#### What you need to do
Go through the material and return every line that contains the string "computer".

==========

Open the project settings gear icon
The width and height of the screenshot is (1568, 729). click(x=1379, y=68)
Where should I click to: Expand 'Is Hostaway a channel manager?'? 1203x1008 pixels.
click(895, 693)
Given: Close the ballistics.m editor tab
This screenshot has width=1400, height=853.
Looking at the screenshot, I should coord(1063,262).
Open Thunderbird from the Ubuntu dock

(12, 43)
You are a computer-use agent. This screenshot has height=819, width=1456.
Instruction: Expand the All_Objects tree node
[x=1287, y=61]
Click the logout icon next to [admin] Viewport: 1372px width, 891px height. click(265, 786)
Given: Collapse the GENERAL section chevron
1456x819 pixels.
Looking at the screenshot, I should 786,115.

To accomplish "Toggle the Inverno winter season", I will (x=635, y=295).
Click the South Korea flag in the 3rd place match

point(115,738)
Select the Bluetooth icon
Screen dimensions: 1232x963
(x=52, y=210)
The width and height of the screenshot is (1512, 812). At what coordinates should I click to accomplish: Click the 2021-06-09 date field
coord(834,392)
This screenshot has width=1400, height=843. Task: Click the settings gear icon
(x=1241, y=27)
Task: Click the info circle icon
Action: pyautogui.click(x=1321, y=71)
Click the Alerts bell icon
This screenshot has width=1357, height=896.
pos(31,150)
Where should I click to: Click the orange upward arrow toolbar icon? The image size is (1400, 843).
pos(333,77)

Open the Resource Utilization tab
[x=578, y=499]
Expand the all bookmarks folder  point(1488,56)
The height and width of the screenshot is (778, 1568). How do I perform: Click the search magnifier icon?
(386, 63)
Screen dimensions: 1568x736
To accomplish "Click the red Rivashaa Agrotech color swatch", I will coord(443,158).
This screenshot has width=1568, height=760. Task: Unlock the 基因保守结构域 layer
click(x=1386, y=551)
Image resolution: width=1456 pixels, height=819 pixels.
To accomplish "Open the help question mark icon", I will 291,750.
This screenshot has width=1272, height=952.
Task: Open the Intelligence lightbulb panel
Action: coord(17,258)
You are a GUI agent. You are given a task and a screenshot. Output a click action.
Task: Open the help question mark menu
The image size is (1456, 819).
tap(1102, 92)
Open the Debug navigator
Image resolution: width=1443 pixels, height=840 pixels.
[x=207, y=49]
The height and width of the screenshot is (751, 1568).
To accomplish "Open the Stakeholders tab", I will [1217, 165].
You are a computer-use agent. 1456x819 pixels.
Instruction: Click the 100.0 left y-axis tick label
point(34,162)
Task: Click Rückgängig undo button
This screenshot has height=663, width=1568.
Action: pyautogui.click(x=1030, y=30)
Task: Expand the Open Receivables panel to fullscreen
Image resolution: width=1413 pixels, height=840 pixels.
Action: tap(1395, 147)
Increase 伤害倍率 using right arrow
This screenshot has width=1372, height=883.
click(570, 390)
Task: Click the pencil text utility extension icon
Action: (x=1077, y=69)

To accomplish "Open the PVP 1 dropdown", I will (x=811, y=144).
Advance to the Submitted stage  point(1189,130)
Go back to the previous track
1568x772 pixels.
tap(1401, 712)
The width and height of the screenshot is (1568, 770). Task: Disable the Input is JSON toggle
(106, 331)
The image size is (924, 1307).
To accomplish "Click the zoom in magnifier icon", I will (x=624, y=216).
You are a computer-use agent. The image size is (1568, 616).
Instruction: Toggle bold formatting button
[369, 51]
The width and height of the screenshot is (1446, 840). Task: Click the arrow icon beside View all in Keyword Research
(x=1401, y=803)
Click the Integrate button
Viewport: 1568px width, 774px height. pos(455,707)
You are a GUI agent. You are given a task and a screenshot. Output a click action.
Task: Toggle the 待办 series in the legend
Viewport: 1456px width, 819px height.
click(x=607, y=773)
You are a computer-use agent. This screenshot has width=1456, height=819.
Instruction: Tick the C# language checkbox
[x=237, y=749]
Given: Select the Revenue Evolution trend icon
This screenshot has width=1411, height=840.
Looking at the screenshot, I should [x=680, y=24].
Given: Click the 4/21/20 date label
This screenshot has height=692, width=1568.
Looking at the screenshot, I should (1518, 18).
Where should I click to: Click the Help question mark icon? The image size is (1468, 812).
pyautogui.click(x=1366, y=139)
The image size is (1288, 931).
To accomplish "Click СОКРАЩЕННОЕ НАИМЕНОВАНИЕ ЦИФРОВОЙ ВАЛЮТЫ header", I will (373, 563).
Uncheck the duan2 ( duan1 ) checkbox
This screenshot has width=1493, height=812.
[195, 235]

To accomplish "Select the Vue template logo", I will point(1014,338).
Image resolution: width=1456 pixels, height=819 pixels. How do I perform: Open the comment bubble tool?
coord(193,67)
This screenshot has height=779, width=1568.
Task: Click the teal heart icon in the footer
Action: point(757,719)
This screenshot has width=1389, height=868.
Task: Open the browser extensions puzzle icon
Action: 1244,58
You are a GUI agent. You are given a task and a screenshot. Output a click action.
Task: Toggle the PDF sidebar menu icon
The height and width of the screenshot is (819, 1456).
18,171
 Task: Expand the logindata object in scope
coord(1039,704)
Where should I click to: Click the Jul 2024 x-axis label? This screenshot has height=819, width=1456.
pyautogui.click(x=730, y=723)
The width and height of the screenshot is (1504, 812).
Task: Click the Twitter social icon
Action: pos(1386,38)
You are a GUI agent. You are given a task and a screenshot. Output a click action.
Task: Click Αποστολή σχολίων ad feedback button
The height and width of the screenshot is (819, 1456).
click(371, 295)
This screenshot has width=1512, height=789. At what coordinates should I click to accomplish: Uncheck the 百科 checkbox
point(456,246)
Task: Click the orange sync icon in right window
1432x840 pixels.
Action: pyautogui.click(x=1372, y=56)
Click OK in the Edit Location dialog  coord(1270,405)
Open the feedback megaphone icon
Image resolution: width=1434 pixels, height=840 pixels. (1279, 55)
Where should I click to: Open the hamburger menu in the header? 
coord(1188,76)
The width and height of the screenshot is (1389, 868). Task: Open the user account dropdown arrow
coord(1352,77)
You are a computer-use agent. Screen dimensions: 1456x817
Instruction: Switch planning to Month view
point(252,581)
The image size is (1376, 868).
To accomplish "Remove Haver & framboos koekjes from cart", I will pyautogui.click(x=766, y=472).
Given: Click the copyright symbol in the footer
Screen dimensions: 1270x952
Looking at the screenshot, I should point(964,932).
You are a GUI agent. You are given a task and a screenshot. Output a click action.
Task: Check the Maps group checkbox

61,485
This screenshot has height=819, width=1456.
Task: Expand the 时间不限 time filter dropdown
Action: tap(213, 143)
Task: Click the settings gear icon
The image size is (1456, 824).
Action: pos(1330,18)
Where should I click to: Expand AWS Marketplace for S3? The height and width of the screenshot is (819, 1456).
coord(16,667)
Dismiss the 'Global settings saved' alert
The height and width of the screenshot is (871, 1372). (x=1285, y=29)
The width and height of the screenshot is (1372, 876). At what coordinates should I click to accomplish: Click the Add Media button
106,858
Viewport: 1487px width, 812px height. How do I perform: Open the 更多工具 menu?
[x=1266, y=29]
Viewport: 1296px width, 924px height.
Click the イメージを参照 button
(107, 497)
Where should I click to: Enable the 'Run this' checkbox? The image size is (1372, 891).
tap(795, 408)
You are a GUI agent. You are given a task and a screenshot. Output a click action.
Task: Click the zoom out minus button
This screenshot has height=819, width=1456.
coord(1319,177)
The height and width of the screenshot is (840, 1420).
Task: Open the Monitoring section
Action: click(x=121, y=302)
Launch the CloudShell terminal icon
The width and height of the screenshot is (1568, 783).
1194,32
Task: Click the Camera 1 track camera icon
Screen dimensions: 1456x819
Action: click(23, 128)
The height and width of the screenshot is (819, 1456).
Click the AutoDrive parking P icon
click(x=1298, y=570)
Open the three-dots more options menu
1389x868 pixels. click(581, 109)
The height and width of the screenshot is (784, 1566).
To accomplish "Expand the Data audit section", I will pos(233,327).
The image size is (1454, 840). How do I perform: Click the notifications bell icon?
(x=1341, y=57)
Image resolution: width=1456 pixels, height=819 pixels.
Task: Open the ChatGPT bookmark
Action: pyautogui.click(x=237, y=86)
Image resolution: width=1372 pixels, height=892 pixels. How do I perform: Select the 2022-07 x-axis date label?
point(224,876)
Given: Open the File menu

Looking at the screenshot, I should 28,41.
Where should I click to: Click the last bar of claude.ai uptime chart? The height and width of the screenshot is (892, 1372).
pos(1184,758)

==========

#### Response to the task
You are a computer-use agent. This screenshot has height=819, width=1456.
You are a computer-use agent. 1456x819 pixels.
You are a computer-use agent. The image size is (1568, 616).
You are a computer-use agent. This screenshot has width=1456, height=819.
You are a computer-use agent. Screen dimensions: 1456x817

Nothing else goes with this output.